Question

normOffsets in csaw

0

Entering edit mode

ATpoint ★ 4.8k

@atpoint-13662

Last seen 1 day ago

Germany

Hello Aaron,

looking for clarification:

Using normOffsets() in csaw produces offsets based on the loess fit to correct for non-linear bias. Are these ready to be used with calculateCPM()? I would think no, and one would need to apply scaleOffsets(), is that correct? Still, having the normOffsets() output in your DGEList (or SummarizedExperiment) one can directly feed this object into the default edgeR workflow (estimateDisp etc...) without further steps that have to be taken, is this correct? In any case, do the offsets take full care of both the non-linear bias and differences in composition/depth between libraries, I guess so?

Asking because the recommended code when using offsets from tximport with edgeR (https://bioconductor.org/packages/release/bioc/vignettes/tximport/inst/doc/tximport.html#edger) has quite some steps that have to be taken. Want to be sure I am not messing things up here. Thank you!

csaw • 1.5k views

ADD COMMENT • link updated 4.6 years ago by Aaron Lun ★ 28k • written 4.6 years ago by ATpoint ★ 4.8k

score 2 · Accepted Answer · 2020-09-11

Are these ready to be used with calculateCPM()?

If you set use.offsets=TRUE in calculateCPM(), it should handle all of it for you, including scaleOffset.

Still, having the normOffsets() output in your DGEList (or SummarizedExperiment) one can directly feed this object into the default edgeR workflow (estimateDisp etc...) without further steps that have to be taken, is this correct?
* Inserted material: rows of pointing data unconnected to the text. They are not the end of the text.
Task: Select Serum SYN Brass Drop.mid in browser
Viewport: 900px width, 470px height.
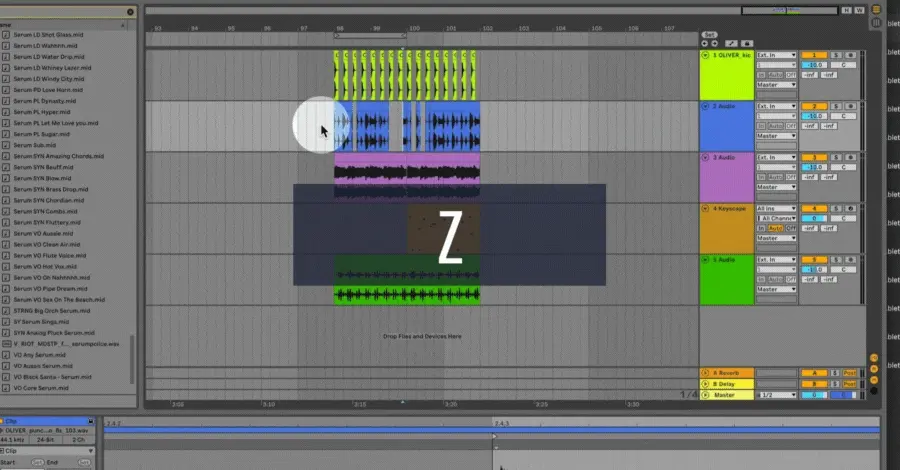Action: point(51,189)
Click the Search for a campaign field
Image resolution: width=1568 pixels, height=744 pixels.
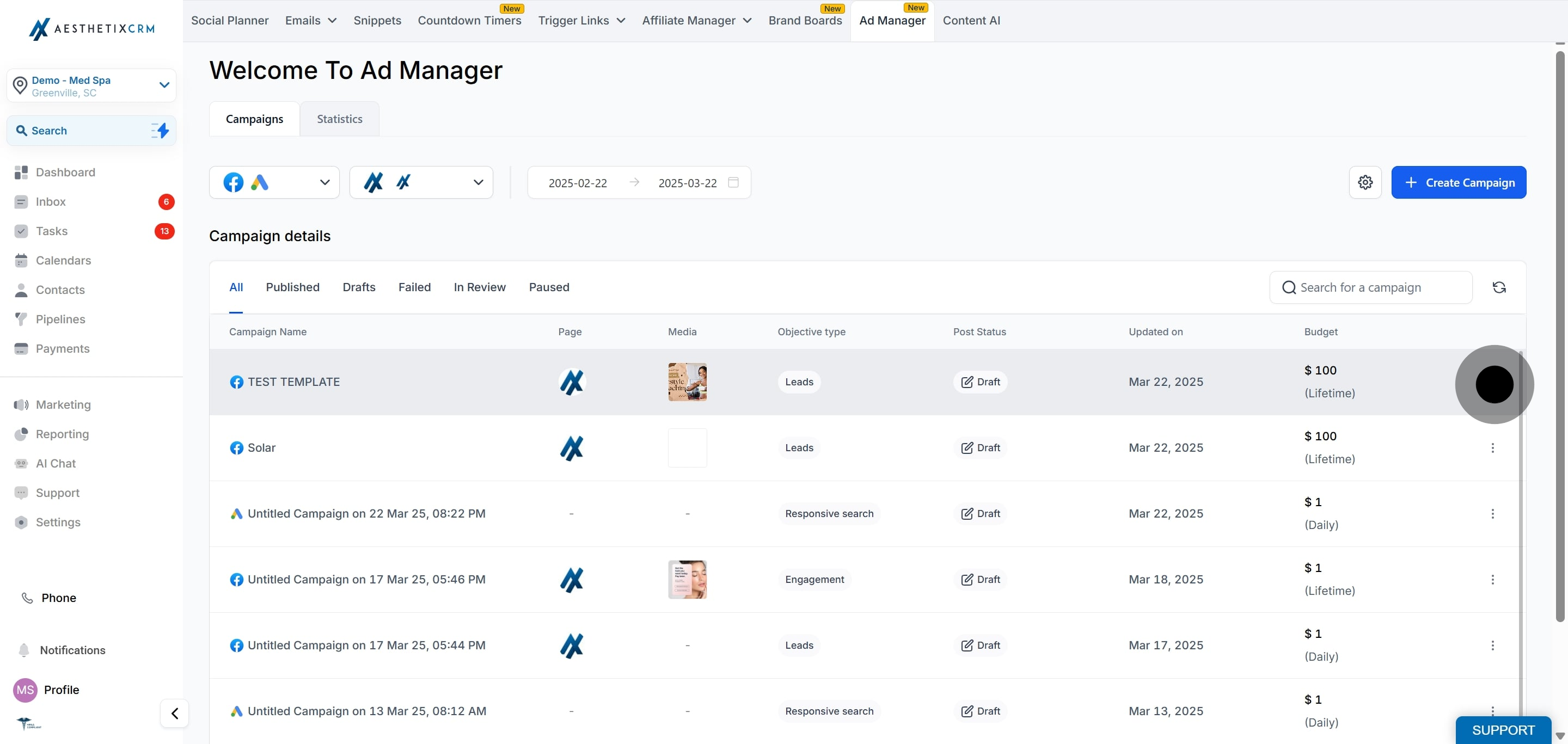(x=1371, y=287)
If you have it in your SE, you can run asDGEList() to create a DGEList with offsets, no further work required. If you just have a raw matrix of offsets, then you'll have to use scaleOffset() to add it to your DGEList.

In any case, do the offsets take full care of both the non-linear bias and differences in composition/depth between libraries, I guess so?

Yes.

Asking because the recommended code when using offsets from tximport with edgeR (https://bioconductor.org/packages/release/bioc/vignettes/tximport/inst/doc/tximport.html#edger) has quite some steps that have to be taken. Want to be sure I am not messing things up here. Thank you!

That example is particularly complicated because the starting material for the offsets is the transcript length, which needs to be combined with the biases from library size differences (plus also compositional biases).

catchSalmon() could probably be extended to handle that particular bit with less writing on the user's part.